§ DIRECTIONS FOR THIS TASK: Copy nothing but the lines running from the one containing "You are a GUI" through the end of the listing below. Drop the pictures.

§ DATA FOR PROCESSING:
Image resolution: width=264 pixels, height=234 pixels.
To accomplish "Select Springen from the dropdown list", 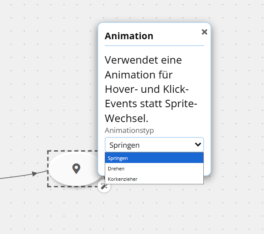I will pyautogui.click(x=154, y=158).
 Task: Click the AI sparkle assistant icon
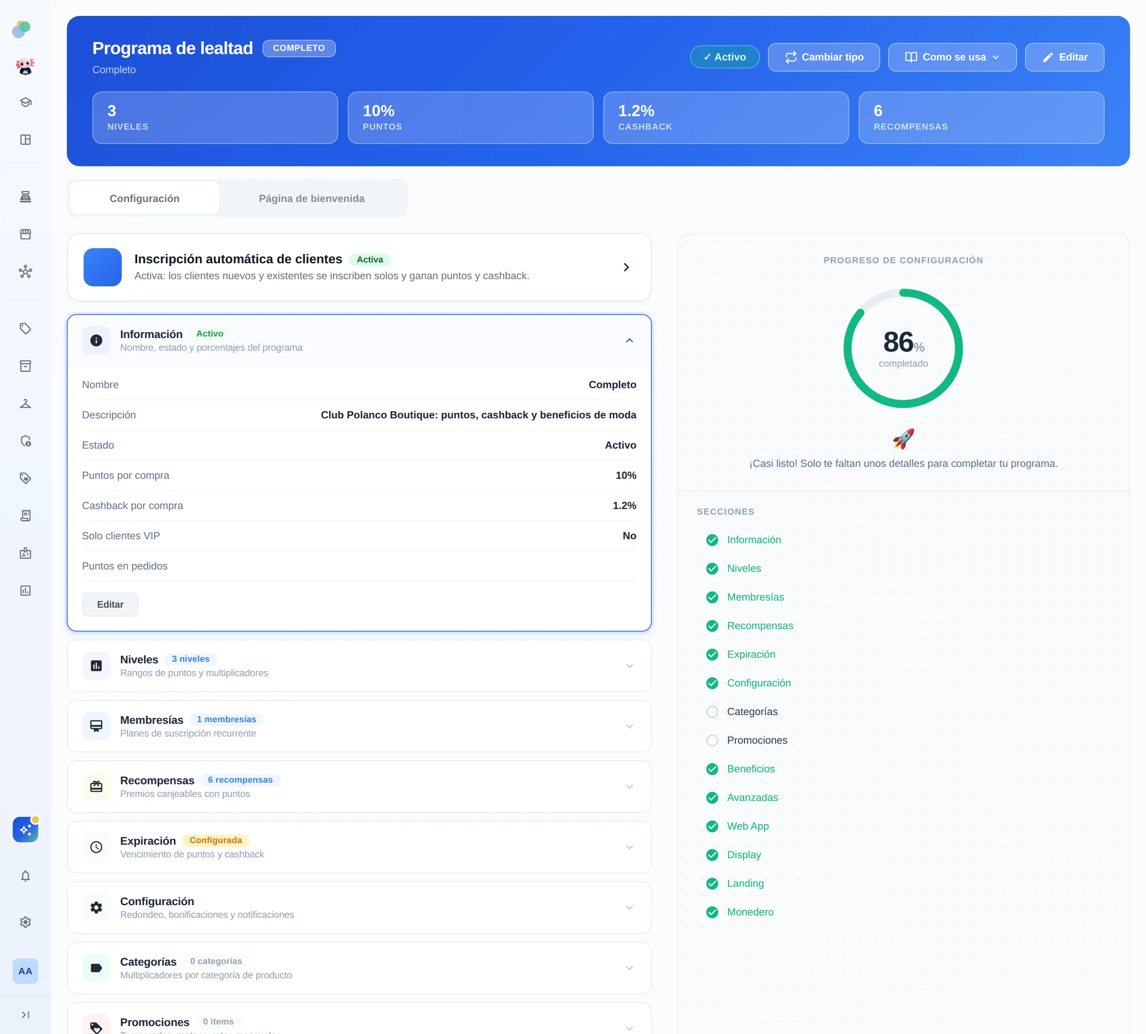[25, 829]
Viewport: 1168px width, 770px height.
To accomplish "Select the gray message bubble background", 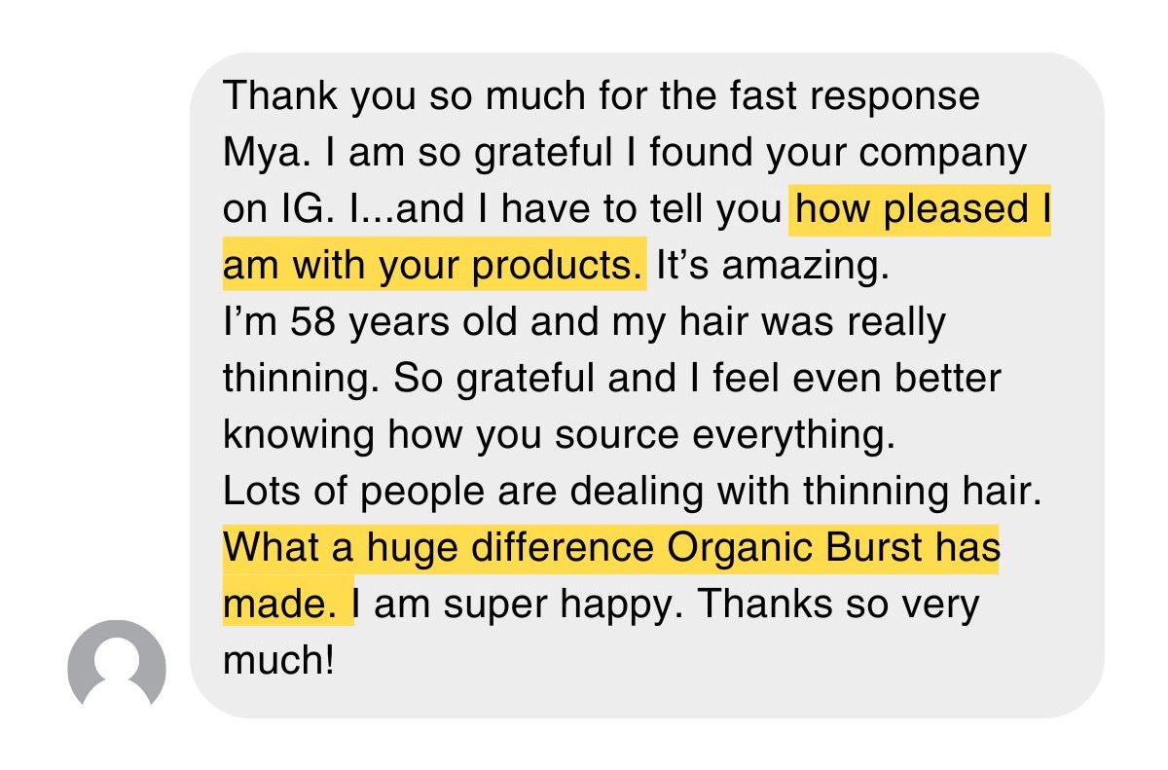I will pos(647,385).

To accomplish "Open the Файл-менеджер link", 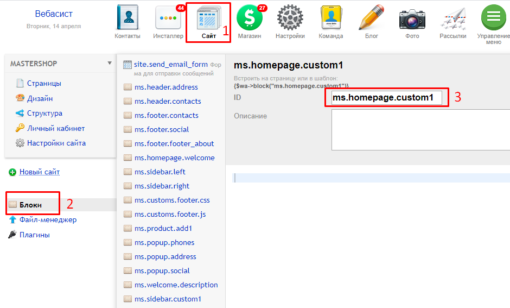I will click(x=48, y=220).
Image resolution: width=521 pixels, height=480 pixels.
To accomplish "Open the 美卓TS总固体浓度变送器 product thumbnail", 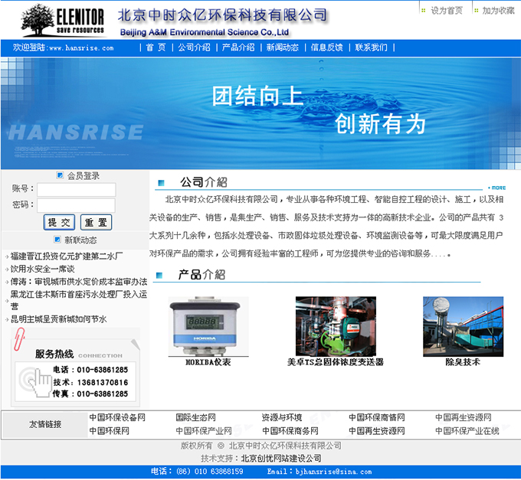I will 336,326.
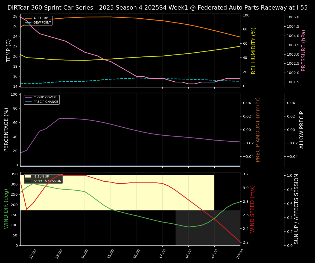Click the PRESSURE (hPa) axis label
This screenshot has width=315, height=263.
coord(304,50)
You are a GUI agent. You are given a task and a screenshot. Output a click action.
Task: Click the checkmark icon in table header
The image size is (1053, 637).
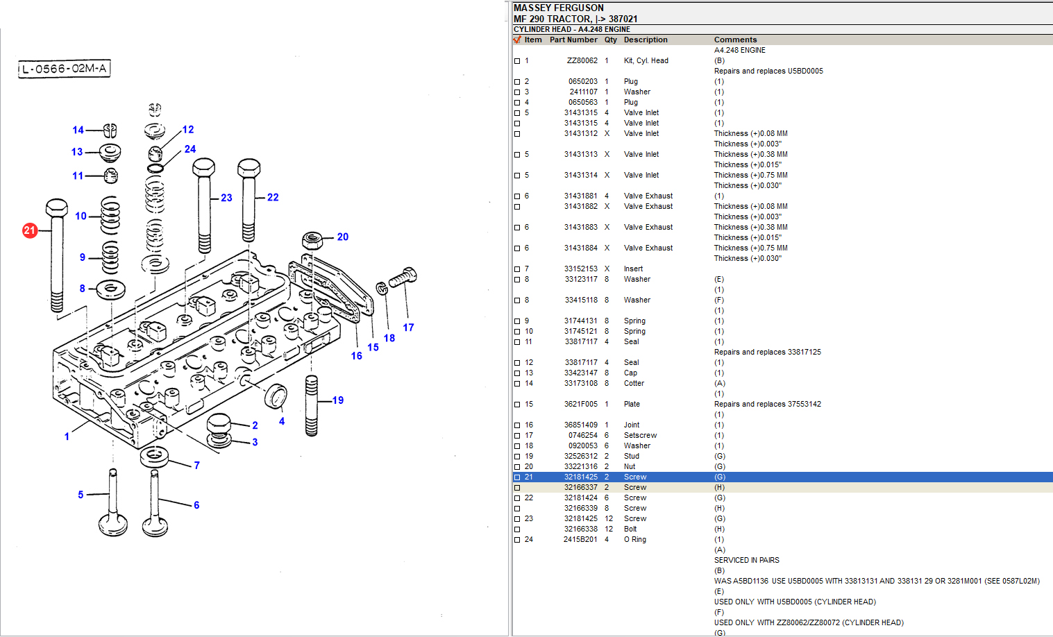point(517,40)
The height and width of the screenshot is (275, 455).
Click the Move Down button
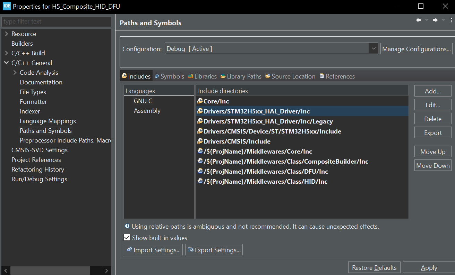pyautogui.click(x=433, y=165)
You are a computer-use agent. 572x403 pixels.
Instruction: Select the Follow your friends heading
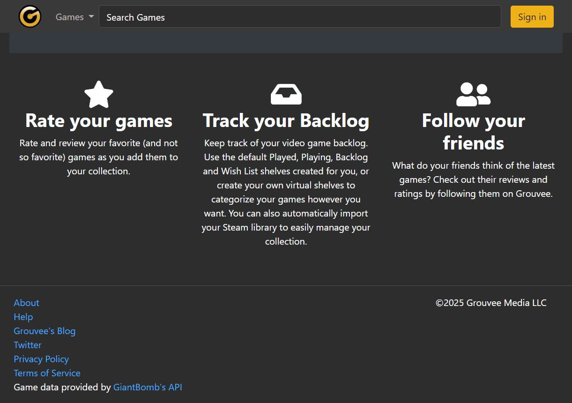tap(473, 132)
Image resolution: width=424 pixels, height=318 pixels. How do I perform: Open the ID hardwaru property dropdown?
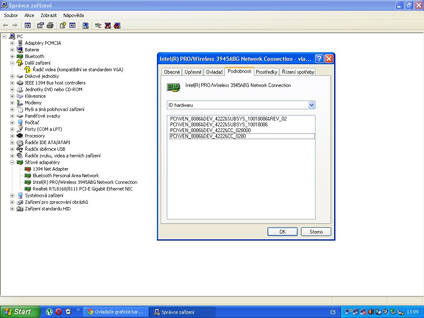pos(312,105)
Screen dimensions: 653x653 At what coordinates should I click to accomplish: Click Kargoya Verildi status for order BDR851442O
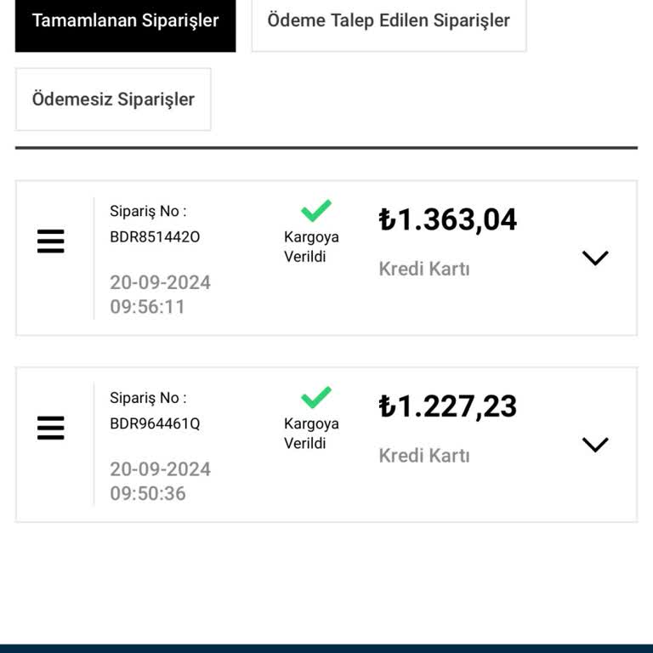[311, 247]
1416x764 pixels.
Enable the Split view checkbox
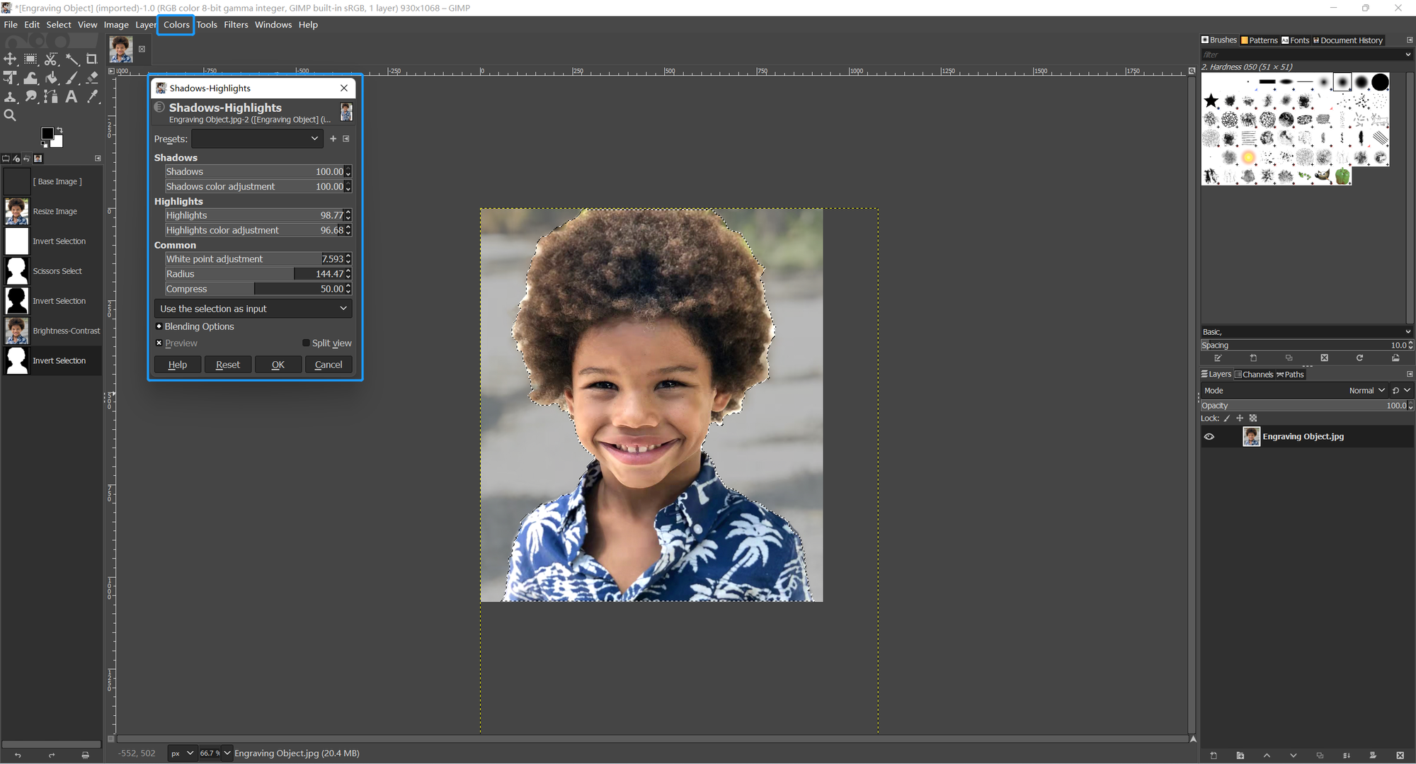[306, 343]
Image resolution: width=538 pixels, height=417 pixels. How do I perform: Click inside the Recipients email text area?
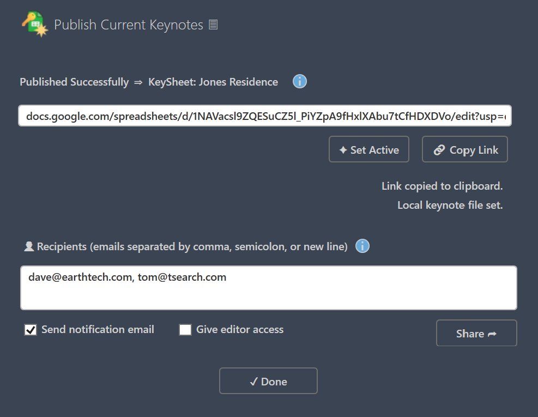coord(268,287)
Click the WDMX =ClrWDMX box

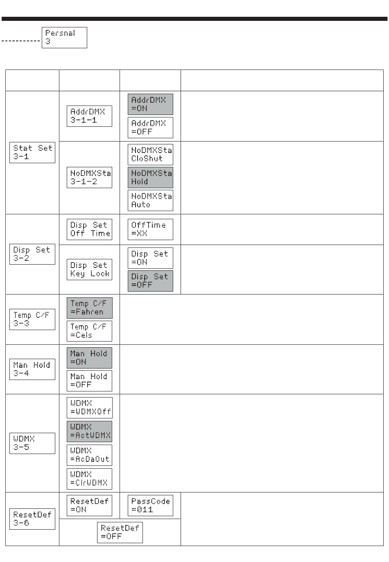pos(89,479)
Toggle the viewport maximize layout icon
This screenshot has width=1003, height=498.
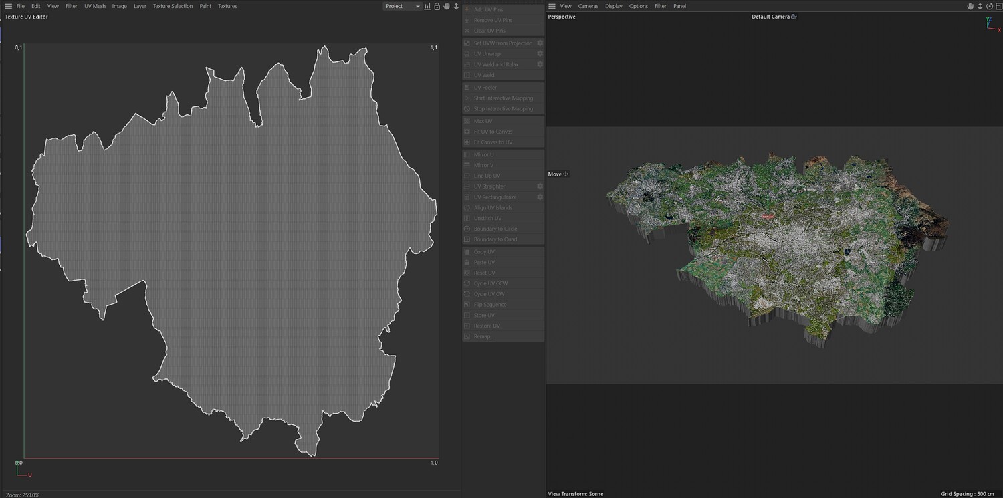point(998,6)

§ ANSWER TO THIS PROBLEM:
You are a GUI agent. You are given a task and a screenshot. Output a click action.
Task: Click the checkmark icon in table header
The image size is (1053, 637).
point(517,40)
The height and width of the screenshot is (275, 455).
Click the Move Down button
pyautogui.click(x=433, y=165)
You are a computer-use agent. 572x403 pixels.
Instruction: Select the Follow your friends heading
tap(473, 132)
Image resolution: width=424 pixels, height=318 pixels. How do I perform: Open the ID hardwaru property dropdown?
pos(312,105)
Screen dimensions: 653x653 At what coordinates should I click to accomplish: Click Kargoya Verildi status for order BDR851442O
[311, 247]
1416x764 pixels.
Enable the Split view checkbox
[306, 343]
Image resolution: width=538 pixels, height=417 pixels. How do I perform: Click inside the Recipients email text area?
coord(268,287)
Click the WDMX =ClrWDMX box

pos(89,479)
Toggle the viewport maximize layout icon
This screenshot has width=1003, height=498.
point(998,6)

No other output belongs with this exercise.